Di solito le opzioni proposte alla mescita provengono direttamente dalle parti basse o bassissime della lista a bottiglia, semplicemente maggiorati ancora di più, mai bottiglie interessanti, nuove o peggio strane, col coefficiente di scoperta e di sorpresa ricorda i risultati delle elezioni russe.
Quelle rare volte che si può trovare alla mescita qualcosa, non dico di francese, sarebbe chiedere troppo, ma almeno di italiano gagliardo e meno visto i prezzi tendono ad essere pari a quelli dei cocktail.
Non stupisce quindi che la tanto ambita Gen Z e la sfuggente categoria in generale, dei giovani (che se in Italia si facesse coincidere con quella di chi vive ancora con genitori, zie e parenti vari arriverebbe a lambire i cinquant’anni) sia sempre meno incline a bere vino.
Se un bicchiere di metodo classico, un (più o meno) banale Chenin Blanc costa come una Martini o un gin tonic, che hanno un sapore e uno status riconoscibile, ci saranno sempre meno persone inclini a sperimentare, scoprire vini differenti, meno mainstream, più nuovi.
Se la lista by the glass diventa solo un prolungamento con markup più alti della parte bassa e meno interessante della lista normale, si assisterà, come già si assiste a un restringersi della biodiversità enoica, in un circolo vizioso o loop, dove tutti continuano a bere quei tre vitigni che già conoscono, nello stile che già conoscono, delle cantine, che già conoscono.
Vi pare un bel mondo? A me non tanto, ma sembra essere l’unica eno-direzione a cui la ristorazione sembra voler puntare, tenendo chiuse le bottiglie più interessanti, come forzieri chiusi, lasciando le future generazioni di potenziali clienti spostarsi in via definitiva su spirits e cocktail, versatili, capibili e replicabili.
Un programma alla mescita ben calibrato e gestito in modo intelligente potrebbe aiutare ad alleggerire gli stock, alla fidelizzazione della clientela, ma sopratutto a creare curiosità e novità in un mondo, quello della ristorazione dove queste due cose vanno sempre più scarseggiando.
Tornare dopo mesi nello stesso ristorante per trovare alla mescita le stesse tre bottiglie di rosso, è ormai la norma nella ristorazione italiana, in cui cambia tristemente più spesso il menu del cibo di quello dei vini, che non conosce nessun tipo di stagionalità e lettura dei tempi.

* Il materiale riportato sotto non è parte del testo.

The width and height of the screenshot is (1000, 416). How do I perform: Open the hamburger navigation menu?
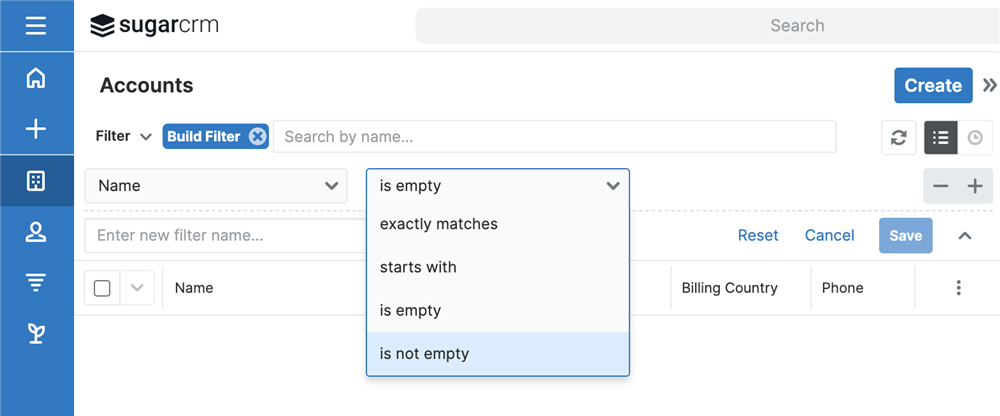point(36,25)
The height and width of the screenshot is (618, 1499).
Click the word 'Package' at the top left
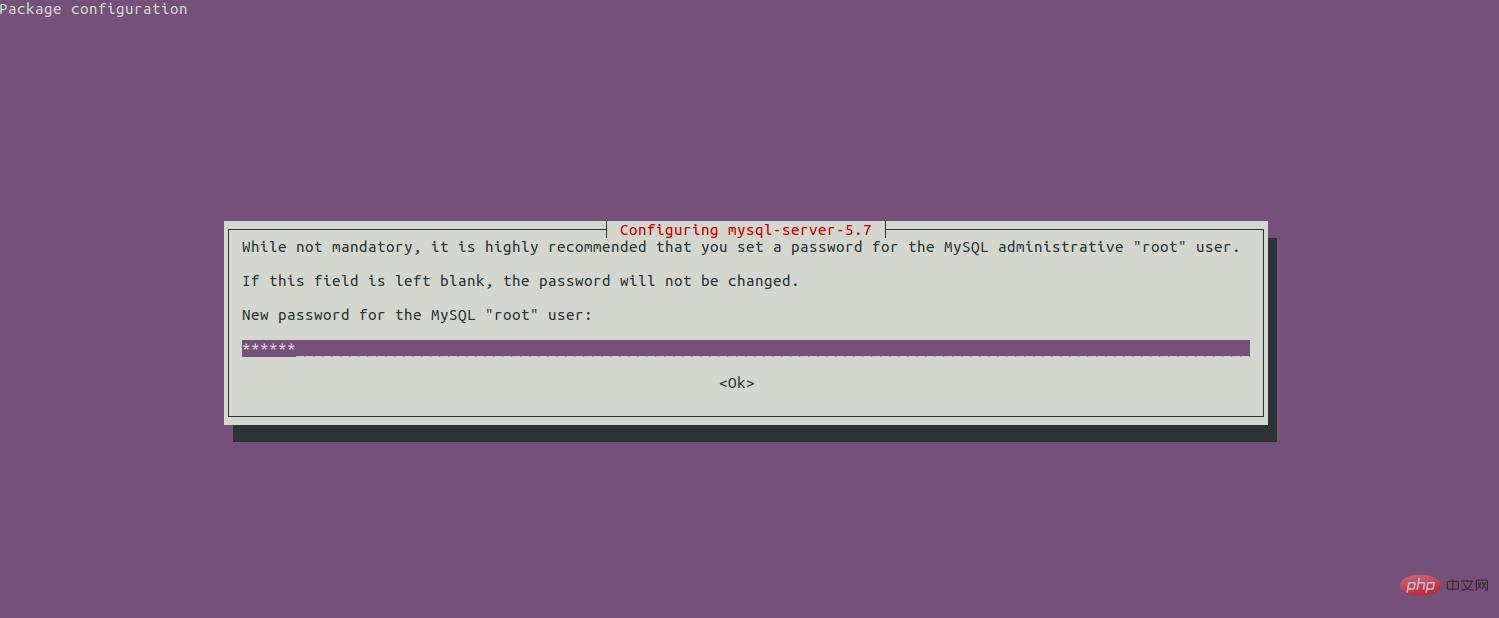31,9
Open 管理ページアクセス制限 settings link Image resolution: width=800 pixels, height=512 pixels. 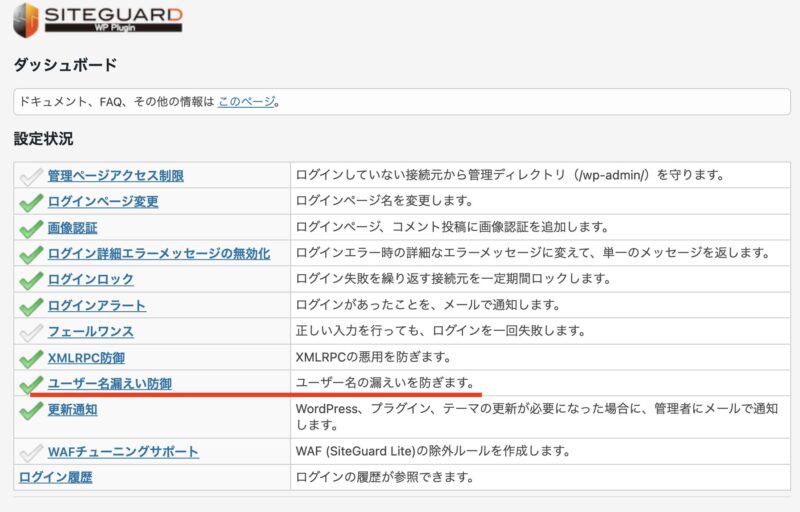(115, 176)
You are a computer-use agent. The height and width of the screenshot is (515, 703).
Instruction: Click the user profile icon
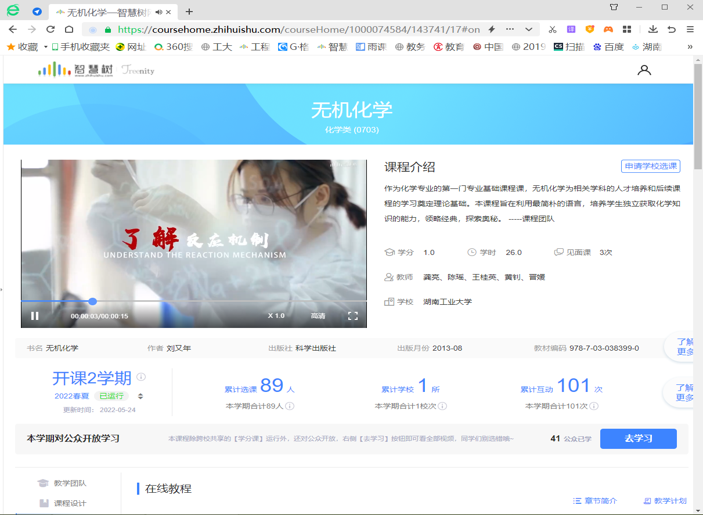tap(644, 70)
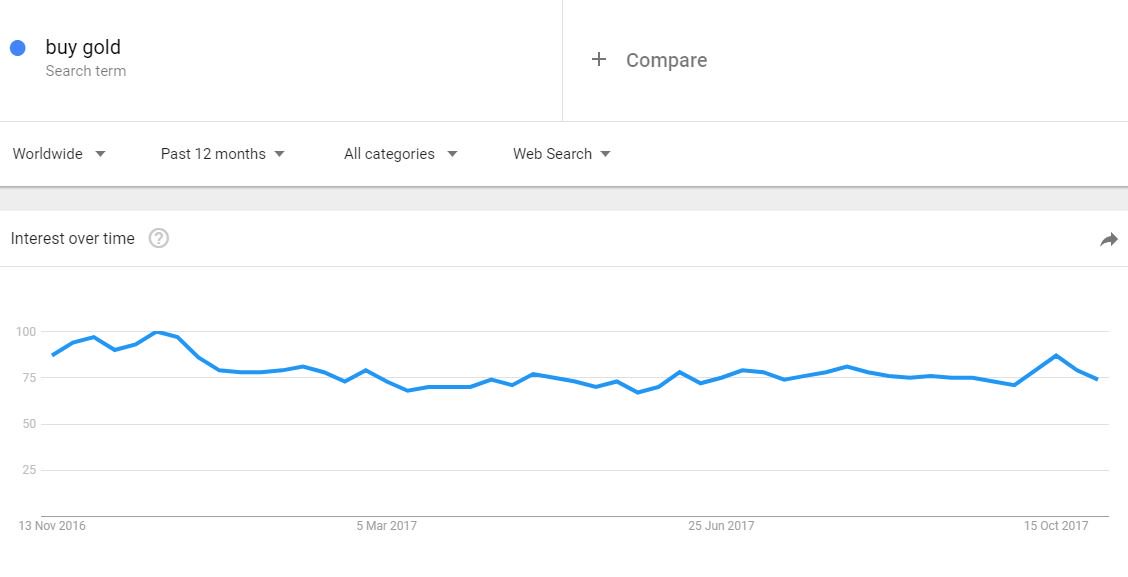Click the arrow next to Past 12 months
The width and height of the screenshot is (1128, 577).
point(280,154)
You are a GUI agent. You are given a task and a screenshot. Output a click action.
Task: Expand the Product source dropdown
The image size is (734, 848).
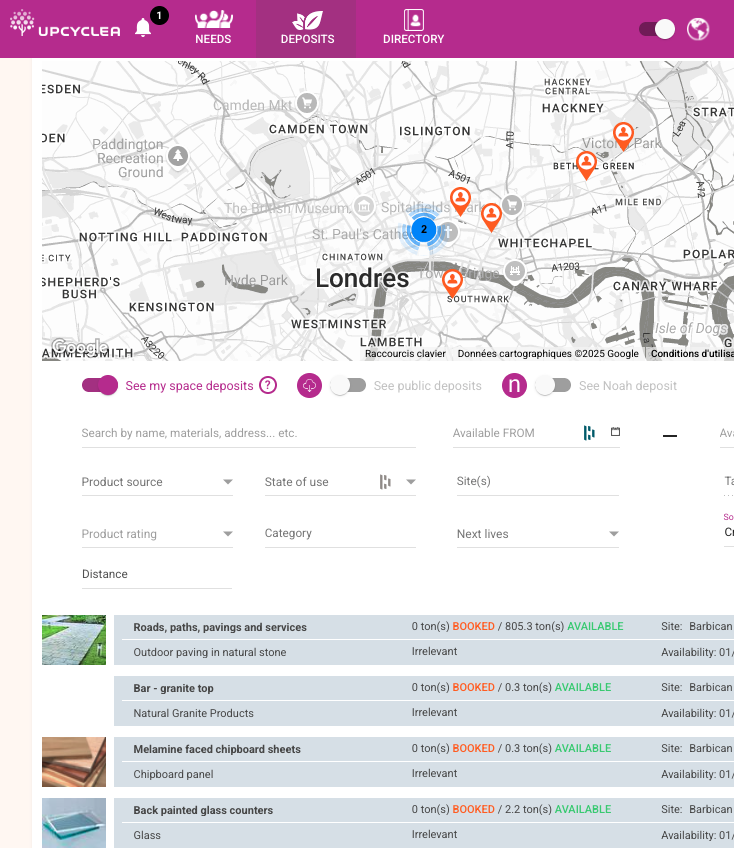point(157,482)
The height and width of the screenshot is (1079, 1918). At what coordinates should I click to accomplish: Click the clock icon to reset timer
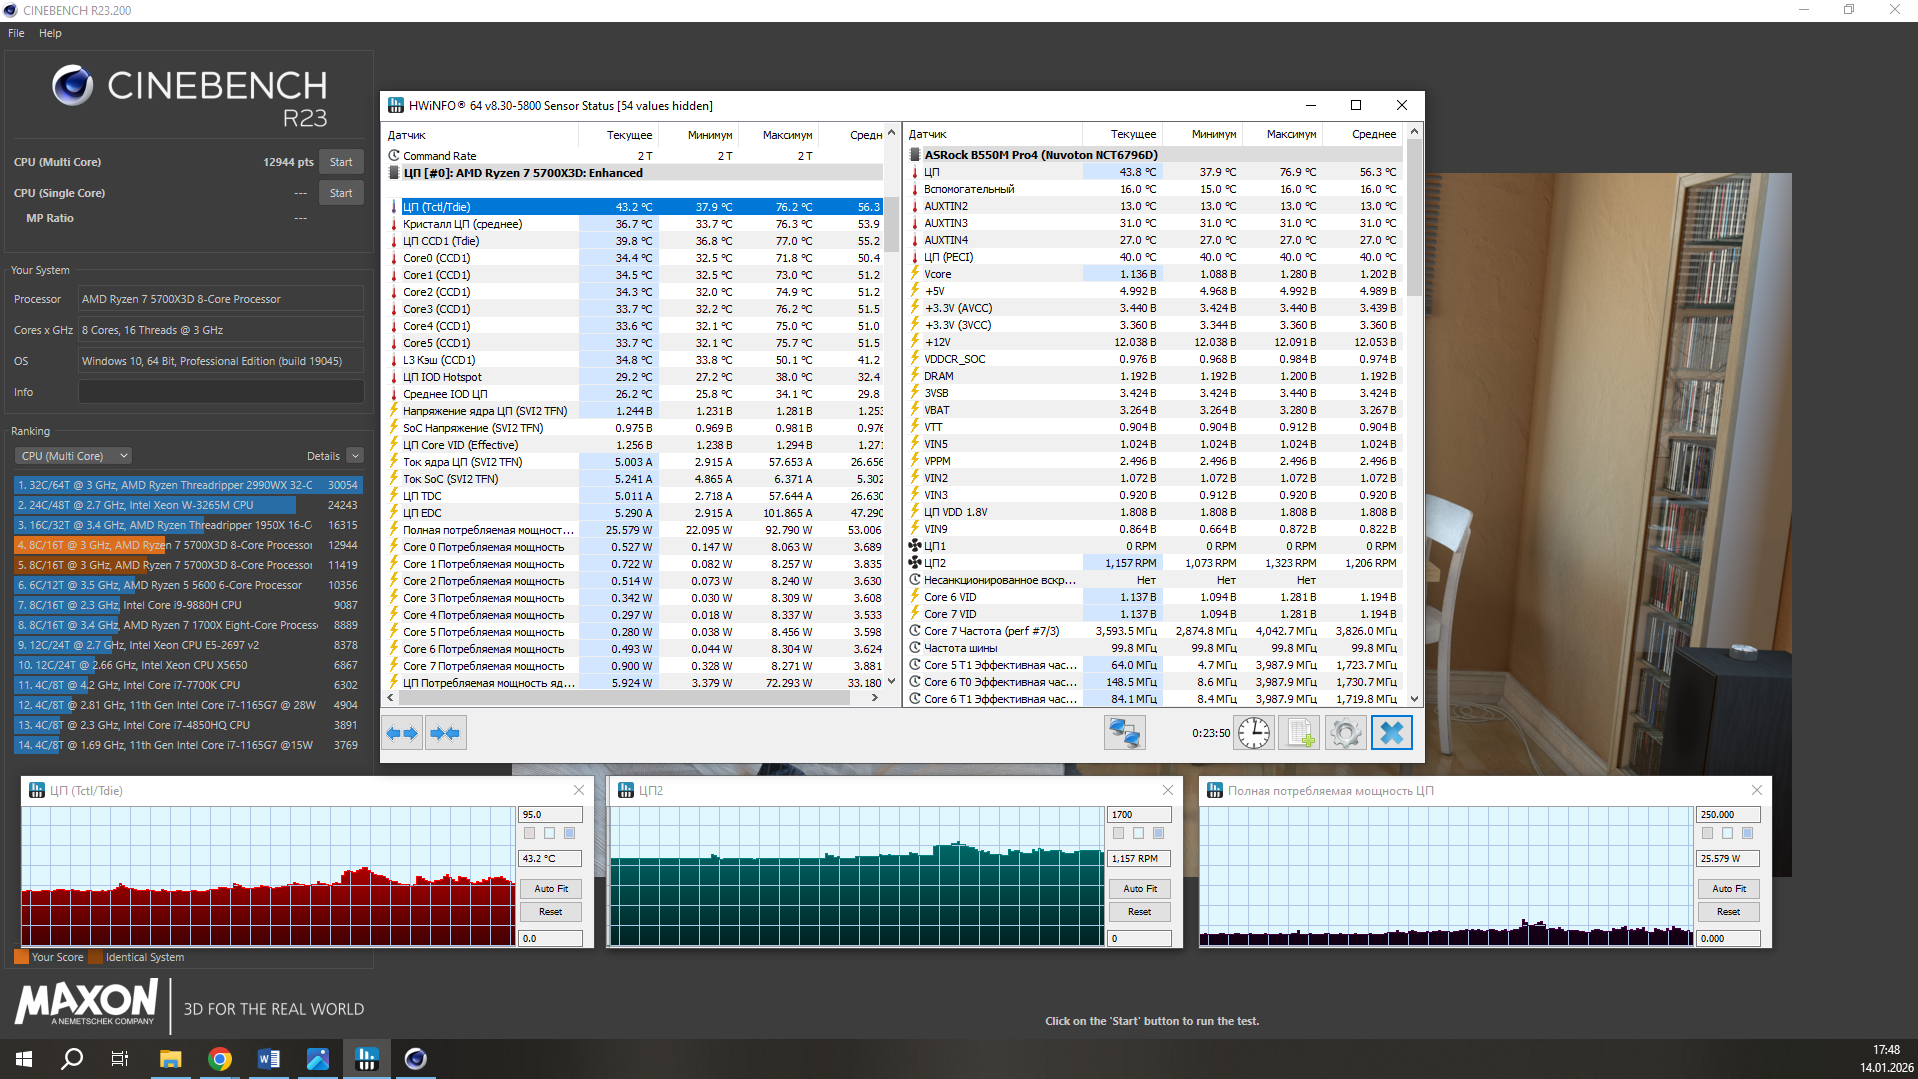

In questo clima, anzi le bottiglie che si trovano alla mescita sono spesso, devalorizzate, come se il fatto stesso di poter essere sbicchierate, facesse di loro una categoria a parte di eno-paria, una sorta di serie b, di lega minore del vino.
Nel gergo degli addetti ai lavori ormai nella categoria vino da mescita o vino da lavoro ci sono solo bottiglie che non aspirano a regalare né qualità gustativa né emozione, liquidi impersonali e omologati da dare in pasto a una clientela sempre meno consapevole e ambiziosa.
L’agonia della lista by the glass, è uno dei motivi per cui il mondo del vino non genera curiosità tra i giovani bevitori di domani che tra spinte talebano salutiste e ricarichi da narcotraffico, sembrano, giustamente preferire altri liquidi.
La biodiversità è sempre preziosa, ridateci quella dell’eno-mondo, ridateci una mescita per cui valga la pena uscire di casa, ridateci la curiosità della scoperta, ridateci notti di felicità!